Bunyi klakson mobil sport berwarna merah keluar ketika gerbang dibukakan oleh pengawal. Argan merasa kesal melihat perempuan itu lagi pikirnya. Dia keluar dengan ekspresi wajah yang ingin menelan mangsanya.
Bruk!!!
Sepeda Nadin terjatuh karena ditendang oleh Argan. Sepasang mata itu kini bertemu karena berhadapan, lalu Nadin segera menundukkan pandangannya.
"Anda bisa mengamuk pada benda mati yang tidak bersalah, sungguh mengerikan." Nadin berbicara tanpa menoleh.
"Kamu sengaja iya, ingin mencari masalah denganku? Minta maaf cepat!" Memberi titah seenaknya.
"Untuk apa minta maaf denganmu." Nadin santai.
"Belum tahu kamu siapa aku!" Tunjuk-tunjuk, dengan emosi.
Nadin menoleh ke arah Argan. "Apa perlu aku tahu?"
"Sabar tuan!" Heru menghalangi Argan, yang sudah menggebu-gebu.
Nadin wanita yang baik, namun dia juga bisa tegas untuk lawan bicaranya yang tidak bisa menyesuaikan keadaan. Contohnya saja, dengan hal yang baru Argan lakukan.
”Cih, berani sekali dia mempermalukan aku di depan ibu-ibu komplek. Awas kamu, akan aku cari tahu kehidupanmu.” batin Argan.
"Dera!" Panggil Argan dengan suara beratnya.
"Iya tuan."
"Bereskan perempuan pencari masalah ini."
Dera mengangguk, segera dia menyeret Nadin ke tempat yang sedikit jauh. Dia memberontak dan berusaha melepaskan cengkraman kuat itu.
"Lepaskan aku!"
Dera menghempaskan lengan Nadin dengan kasar. Sepasang bola matanya melotot ke arah Nadin.
Dera menjentikkan telunjuknya pada kening Nadin "Aku peringatkan kamu sekali lagi, jangan mengganggu tuan muda. Bila kamu melakukannya lagi, aku tidak akan segan-segan untuk menghancurkan keluargamu hari ini juga." Ancam Dera.
"Aku tidak pernah mengganggu. Namun, diganggu duluan membuatku tidak tahan ingin melawan." Menjawab sesingkat-singkatnya, namun membuat kesal asisten Dera.
Pukul 17.00 pergi bersama Niken.
"Kenapa, menemui atasan begitu sore iya Niken?" tanya Nadin.

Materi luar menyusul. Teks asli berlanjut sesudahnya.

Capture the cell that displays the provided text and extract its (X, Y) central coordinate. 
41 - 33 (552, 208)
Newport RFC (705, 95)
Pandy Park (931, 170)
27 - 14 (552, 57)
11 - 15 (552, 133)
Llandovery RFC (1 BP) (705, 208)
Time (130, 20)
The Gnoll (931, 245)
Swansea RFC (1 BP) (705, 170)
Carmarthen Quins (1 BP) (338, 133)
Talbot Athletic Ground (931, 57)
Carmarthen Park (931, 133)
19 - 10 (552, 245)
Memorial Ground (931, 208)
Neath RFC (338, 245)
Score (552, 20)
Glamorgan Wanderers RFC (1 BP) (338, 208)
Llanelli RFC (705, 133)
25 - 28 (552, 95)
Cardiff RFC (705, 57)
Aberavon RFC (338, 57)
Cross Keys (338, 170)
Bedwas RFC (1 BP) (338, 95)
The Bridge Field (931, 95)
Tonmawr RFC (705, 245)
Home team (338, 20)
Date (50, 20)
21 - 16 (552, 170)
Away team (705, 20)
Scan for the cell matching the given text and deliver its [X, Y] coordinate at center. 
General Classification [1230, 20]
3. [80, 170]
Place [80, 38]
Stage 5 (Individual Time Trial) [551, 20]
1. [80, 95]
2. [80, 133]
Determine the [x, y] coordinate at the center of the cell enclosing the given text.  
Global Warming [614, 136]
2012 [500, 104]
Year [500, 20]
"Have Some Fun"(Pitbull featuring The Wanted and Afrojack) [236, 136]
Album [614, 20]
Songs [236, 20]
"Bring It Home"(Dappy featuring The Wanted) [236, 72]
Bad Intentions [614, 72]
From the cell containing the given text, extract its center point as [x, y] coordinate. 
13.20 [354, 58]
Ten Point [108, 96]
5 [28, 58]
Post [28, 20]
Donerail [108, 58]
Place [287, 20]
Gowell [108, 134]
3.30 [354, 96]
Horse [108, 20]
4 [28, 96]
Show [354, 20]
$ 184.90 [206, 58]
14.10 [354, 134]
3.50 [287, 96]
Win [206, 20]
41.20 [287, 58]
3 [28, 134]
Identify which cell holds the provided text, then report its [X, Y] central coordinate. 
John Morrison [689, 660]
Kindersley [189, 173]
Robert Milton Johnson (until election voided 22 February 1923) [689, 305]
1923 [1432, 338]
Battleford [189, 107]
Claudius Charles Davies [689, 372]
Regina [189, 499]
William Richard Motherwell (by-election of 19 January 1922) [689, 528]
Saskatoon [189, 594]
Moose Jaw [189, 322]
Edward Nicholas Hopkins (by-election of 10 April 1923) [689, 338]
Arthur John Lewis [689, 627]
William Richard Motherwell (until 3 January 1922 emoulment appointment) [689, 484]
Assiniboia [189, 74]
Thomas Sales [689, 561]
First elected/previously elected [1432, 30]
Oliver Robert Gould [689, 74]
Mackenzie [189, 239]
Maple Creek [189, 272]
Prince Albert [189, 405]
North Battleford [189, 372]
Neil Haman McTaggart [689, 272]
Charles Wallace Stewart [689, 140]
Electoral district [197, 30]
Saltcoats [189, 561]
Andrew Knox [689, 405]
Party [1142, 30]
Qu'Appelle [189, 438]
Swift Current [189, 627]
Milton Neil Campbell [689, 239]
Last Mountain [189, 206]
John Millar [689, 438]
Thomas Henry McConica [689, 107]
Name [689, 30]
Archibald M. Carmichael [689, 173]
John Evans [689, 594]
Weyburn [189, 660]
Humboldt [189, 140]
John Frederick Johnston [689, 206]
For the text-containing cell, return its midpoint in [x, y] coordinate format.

"Memang sore. Ka...karena pagi-pagi atau siang dia sibuk." jawabnya gelagapan.
”Kenapa Niken menjawab dengan gelagapan seperti itu iya? Apa ada yang sedang dia sembunyikan.” batin Nadin.
Tak berselang lama, motor yang dikendarai oleh Niken sampai disebuah hotel besar.
"Ayo kita masuk!" Niken melepas helem yang dikenakannya.
Nadin juga melepaskan helem yang dikenakannya. Dia mengikuti langkah Niken yang sudah berjalan terlebih dulu. Niken menghampiri kamar hotel 307, dengan santainya memencet bel.
Pintu terbuka, seorang pria tersenyum "Halo, ini Niken iya?"
Niken tersenyum "Iya benar."
"Silahkan masuk." jawab pria tua itu ramah.
"Maaf tuan, apa tidak bisa berbicara di luar saja." Nadin merasa was was, takut menjadi fitnah. Memangnya apa yang akan dibicarakan sehingga harus di dalam kamar pikirnya.
"Maaf tidak bisa, ini adalah tugas penting yang rahasia."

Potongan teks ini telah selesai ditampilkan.